| Directions |
**a)** Reproduce the part of the infrastructure section between "First of all, we" and "go ahead :)", inclusive.
**b)** In the infrastructure section, how long would queuing a new event every nanosecond take to reach `usize::max_value()` waiting callbacks on a 64 bit system?

| Reading passage |
•••

Infrastructure

Now, for everything to work we need some helpers to make our infrastructure work.

First of all, we need a way to get the id of an available thread.


   fn get_available_thread(&mut self) -> usize {
        match self.available_threads.pop() {
            Some(thread_id) => thread_id,
            // We would normally return None and not panic!
            None => panic!("Out of threads."),
        }
    }

As you see, we take one huge shortcut here. If we run out of threads, we panic!. This is not good, and we should rather implement logic to queue these requests and run them as soon as a thread is available. However, our code is already getting long, and it's not very important for our goal of learning about async.

Maybe this implementing such a queue is a good reader-exercise? Feel free to fork the repository and go ahead :)

The next thing we need to do is to create an unique identity for our callbacks.



#![allow(unused)]
fn main() {
/// If we hit max we just wrap around
fn generate_identity(&mut self) -> usize {
    self.identity_token = self.identity_token.wrapping_add(1);
    self.identity_token
}

fn generate_cb_identity(&mut self) -> usize {
    let ident = self.generate_identity();
    let taken = self.callback_queue.contains_key(&ident);

    // if there is a collision or the identity is already there, we loop until we
    // find a new one. We don't cover the case where there are `usize::max_value()`
    // callbacks waiting, since if we're fast and queue a new event
    // every nanosecond, that would still take 585 years on a 64 bit system.
    if !taken {
        ident
    } else {
        loop {
            let possible_ident = self.generate_identity();
            if self.callback_queue.contains_key(&possible_ident) {
                break possible_ident;
            }
        }
    }
}
}

The function generate_cb_identity is where it all happens, genereate_identity is just a small function so we try to avoid the long functions we had in the introduction.

•••

| Data section |
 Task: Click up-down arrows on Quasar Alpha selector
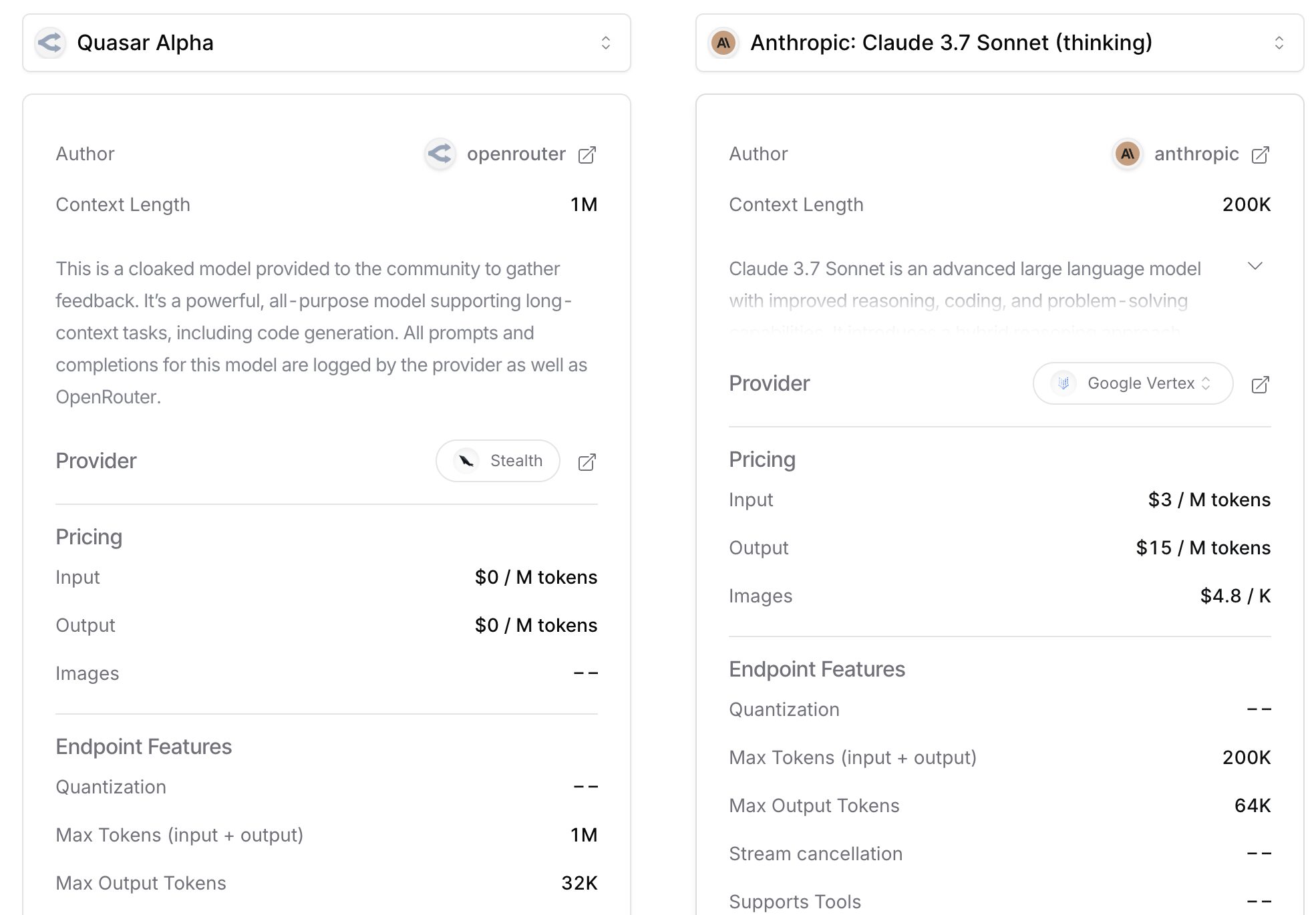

•••

| Set of answers |
**a)**
First of all, we need a way to get the id of an available thread.


   fn get_available_thread(&mut self) -> usize {
        match self.available_threads.pop() {
            Some(thread_id) => thread_id,
            // We would normally return None and not panic!
            None => panic!("Out of threads."),
        }
    }

As you see, we take one huge shortcut here. If we run out of threads, we panic!. This is not good, and we should rather implement logic to queue these requests and run them as soon as a thread is available. However, our code is already getting long, and it's not very important for our goal of learning about async.

Maybe this implementing such a queue is a good reader-exercise? Feel free to fork the repository and go ahead :)

**b)** 585 years.